My relationship with my country has been difficult, mostly probably because I was raised on the myth, the promise of equality inherent in its founding documents. I drank deeply from the well as a child and believed what I was taught. The Constitution was, for me, the most sacred of documents. (In fact, it still is, but more on that later.) Its founding fathers were the prophets of a new age where people were free and where those free people would protect and extend that freedom to others. George Washington, Thomas Jefferson, Benjamin Franklin, James Madison, Patrick Henry, and all of the others were my heroes, my role models. My ancestors  served on the Continental Line and, during the Second World War, my fathers’ generation defended what those earlier heroes had established. They had all fought for freedom and won. Soon, however, I got old enough to see the cracks in our foundations. My hometown’s schools were segregated. I saw the Freedom Riders being attacked, their buses burned on the evening news. I learned about slavery in school but later found out that version had been sanitized. The Indian Wars, well, they just weren’t even really taught, but Dee Brown would change that when he wrote Bury My Heart at Wounded Knee. John Kennedy was assassinated, and then his brother Robert and Martin Luther King. There were riots. Vietnam kept rolling on and on and on, seemingly for no good reason. My Lai was uncovered and the Pentagon Papers were published. The lies began mounting and, yet, somehow, I was still naive enough to dress up in Air Force blue, but that lasted for only 361 days, two hours and 27 minutes. The dream had seemingly died and I began fighting back – against the war, against racism, against those violations of the American dream that I had been weaned on. The years passed. We fought more wars, all of which felt like reruns of Vietnam. (They just changed the jungle for the desert.) I left the country, returned, left again, returned again and then left again, this time more or less permanently, but knowing that the United States has a hold on me that I cannot shake.

And now, my son wants to celebrate Thanksgiving... What do I tell him? The truth? Whose truth? Which truth?

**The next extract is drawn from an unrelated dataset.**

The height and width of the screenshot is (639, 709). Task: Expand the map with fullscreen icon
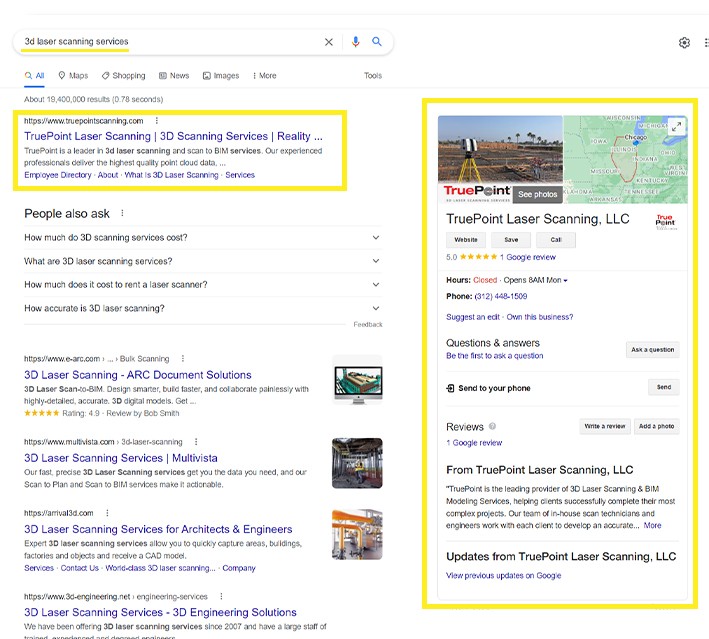point(676,127)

If I look deeply into my own heart, I know I must teach him how to decide whose truth to believe. I must teach him to find his own truth – not mine, not the official truth but his own truth. How do I do that? Well, maybe I have to start with what I know: I still deeply love our country. It is home. Its original promise, though unfulfilled, still rings true in my heart. Those early beliefs of mine – enshrined in the Constitution, the Declaration of Independence and the writings of our Founding Fathers (and Mothers) – are what inspired me and made me fight back. Those principles guided me then – and they still do. Our country was founded to establish freedom with justice. We have strayed, failed, fallen down, but somehow keep getting back up and moving forward. Often it seems that we take one step backward for every two steps forward, but we still are moving ever so slowly in the right direction. With all of its problems, we have progressed in the 238 years since declaring our independence and the 391 years since that supposed mythical first Thanksgiving in Plymouth. Do we have a long way to go? Absolutely. Recent events in Ferguson, Missouri and elsewhere show us that, but we have also come a long way.

And so that is where I must start with Jack: with the myth, because there is, in fact, a kernel of truth in it. He is only seven, so I will start with that kernel, with that same promise I believed in as a child. It is my obligation to teach him the truth as I understand it but it is also my obligation to give him the tools and the information he needs so he can discern his own truth in the future. I must, however, give him these things in a way that will not overwhelm him. He is young. We have time to get where we need, but to get there, we must take that first step.

Tomorrow, for the first time in my adult life, there will be a real Thanksgiving in my house. When we sit down for Thanksgiving dinner, one of the things I will be most thankful for is my son Jack, who made me realize that it is time for this celebration to finally take place.